-- Opening Marker --

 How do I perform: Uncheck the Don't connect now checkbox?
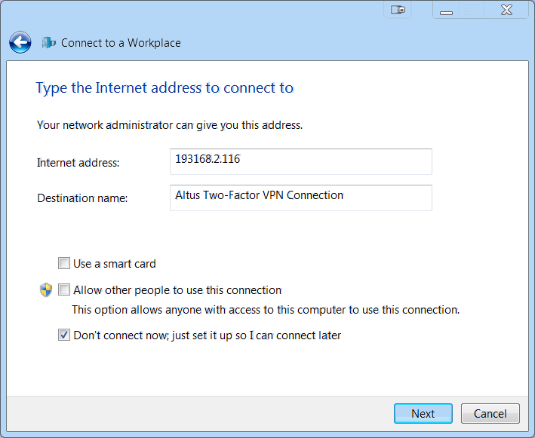pyautogui.click(x=64, y=335)
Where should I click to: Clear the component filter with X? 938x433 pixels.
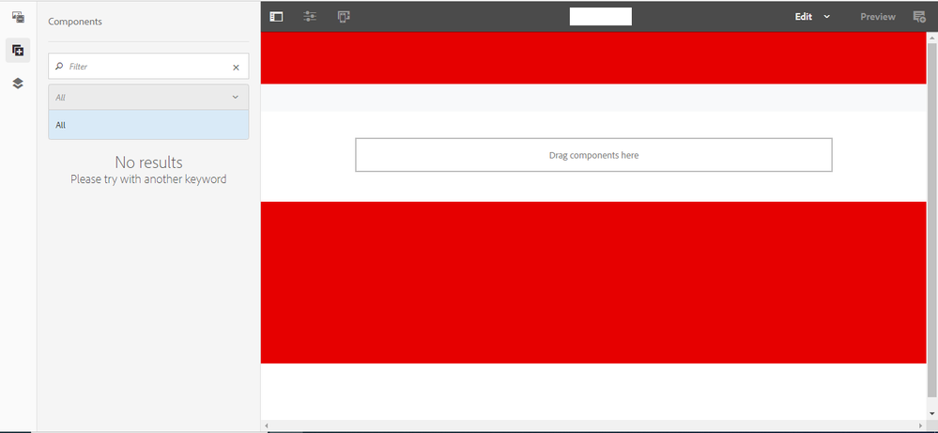click(236, 68)
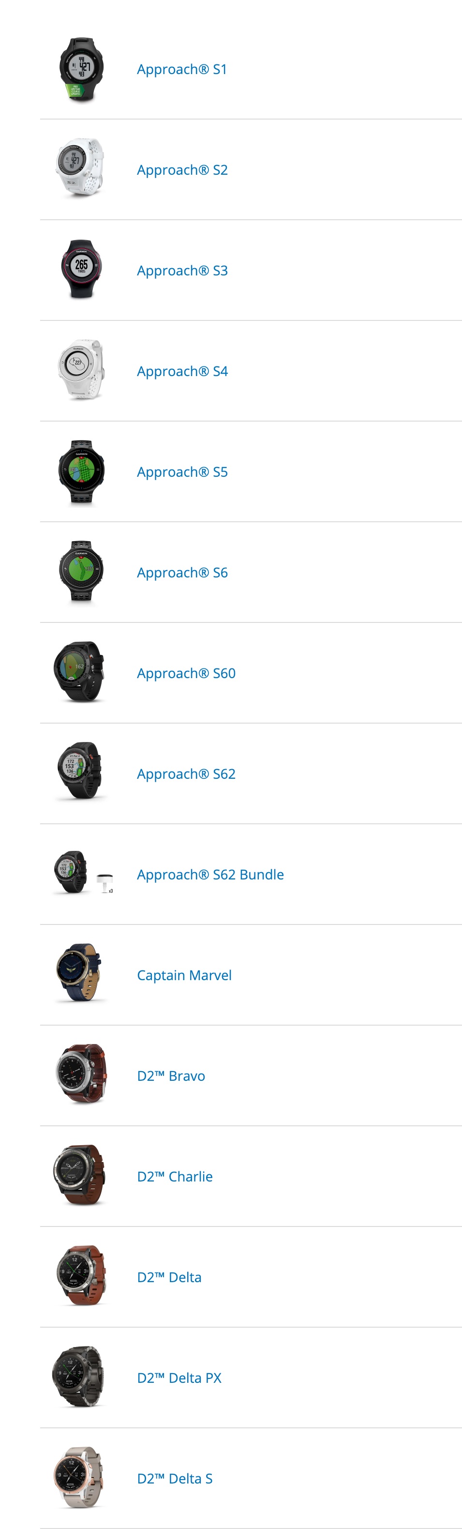Screen dimensions: 462x1529
Task: Select the Approach® S3 link
Action: 182,271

-- Closing Marker --

*Goal of the exercise*
Leave the pictures out, and print every line of the listing exactly as written.

*Answer below*
 How do I perform: Uncheck the Don't connect now checkbox?
pyautogui.click(x=64, y=335)
Where should I click to: Clear the component filter with X? 938x433 pixels.
click(236, 68)
Screen dimensions: 462x1529
Task: Select the Approach® S3 link
Action: 182,271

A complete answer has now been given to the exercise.